## start TEXT PASSAGE
Sunday, September 23, 2007

Tuning: New Moon - Louis Armstrong
Time: 12.56am
Mood: vexed

First i would love to apologise to Jov for missing out on her bbq party. sorry girl, i had a long day and got drained off entirely. i owe you an face to face apology. but whatever it is, i'll make it up to you sis, i'm terribly sorry. forgive me will you?

and i've also decided to let Dan go. i know it might be a little abrupt to some, but i doubt i should go on with my wrongdoings. i can't imagine that i was such a self centered freak. just because of my failed relationship and the downfalls in my life, i actually seek comfort in him, whom happened to be there. who am i to do that to him? and who am i to put him through all these? seeing him so tired, but yet still trying hard to fulfill our agreements and the promises he made me. i feel sorry for him and i start to despise myself. for a kind and beautiful soul like him, i can never bear to be arrogant and be negligence of his emotions. i don't know how i can make it up to him. i remembered he brought up the changes in my attitudes over the months, but i took it light and brushed it off like what. actually, it's obvious that that change indicates the lost of interests, i can't tell in what way. somehow like, i'm just plain tired to think of anything else. or perhaps, he saw it coming too? well, i don't know, i definitely hopes he do feel the same way now. at least, i would feel less guilty. just in search of another excuse for myself.
## end TEXT PASSAGE
> _REQUIRED TASK_:
Write the next part of the September 2007 blog entry about apologizing to Jov and deciding to let Dan go, starting right after its last sentence.
## start PROVIDED MATERIAL
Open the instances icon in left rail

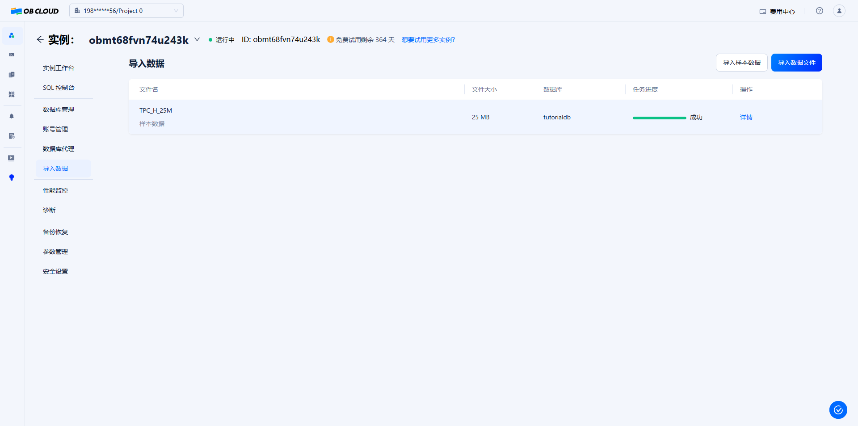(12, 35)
## end PROVIDED MATERIAL
## start PROVIDED MATERIAL
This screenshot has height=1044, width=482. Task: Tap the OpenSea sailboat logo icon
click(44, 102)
## end PROVIDED MATERIAL
> _WRITTEN ANSWER_:
and also, one thing that i've never mentioned it at all. i can feel Dan's feeling inferior with me around, just with me alone. i couldn't sense that a few years ago. he was perfectly fine, but i realised that lately. i think i'm the reason why. i think he hinted indirectly me that night went we were out for moon bathing. but i took it easily cause i didn't expected that was meant for me to decipher. now, thinking in depth, i think it's for me in a way or so. i don't know why he felt that way really, in fact not him alone. quite a number of guys i know did confessed that my presence made them felt this way. they couldn't elaborate more, and i gave up probing on this matter. yup, sadly.

and Dan, i don't know when will you be free enough to read my posts. please stop feeling this way. i'm gonna be embarrassed for saying this out loud, but i gotta admit you're the most beautiful thing, guy i know in my life. in fact, so near to perfection, so flawless. so much so that i would love to fall deeply in love you. the way you hold follow your principles closely, the way you stick to your beliefs strongly. everyday with you, you've never cease to surprise me. i admire every single bit of them, they never fails to amaze me. i won't forget how gentle, how careful you are towards me. i won't forget how you help me through the difficult times that life have laid down for me. i won't forget the memorable magnificent fireworks are, the horrible gore movie i made you watch with me, the study and broad shoulders i sleep on. i love your well wishes in the morning, i love the way you remember my stuffs, i love the way you care for me, asking for my day, remind me to eat well, fearing i would have trouble sleeping well. the way you frown and tell me off, insisting that you should hold the bucket full of popcorns. i will always remember how you feed me with water. the way you drank dirty water from the pool. how we got ourselves drenched by the pool side and wet the train's sits. i will always remember how i accused you and you try all sort of ways and means to cool me down. that innocent look of yours and the way you always try to patronize me, i will always miss. and i miss you everyday and i care as much as you do for me. just remember you're someone very important.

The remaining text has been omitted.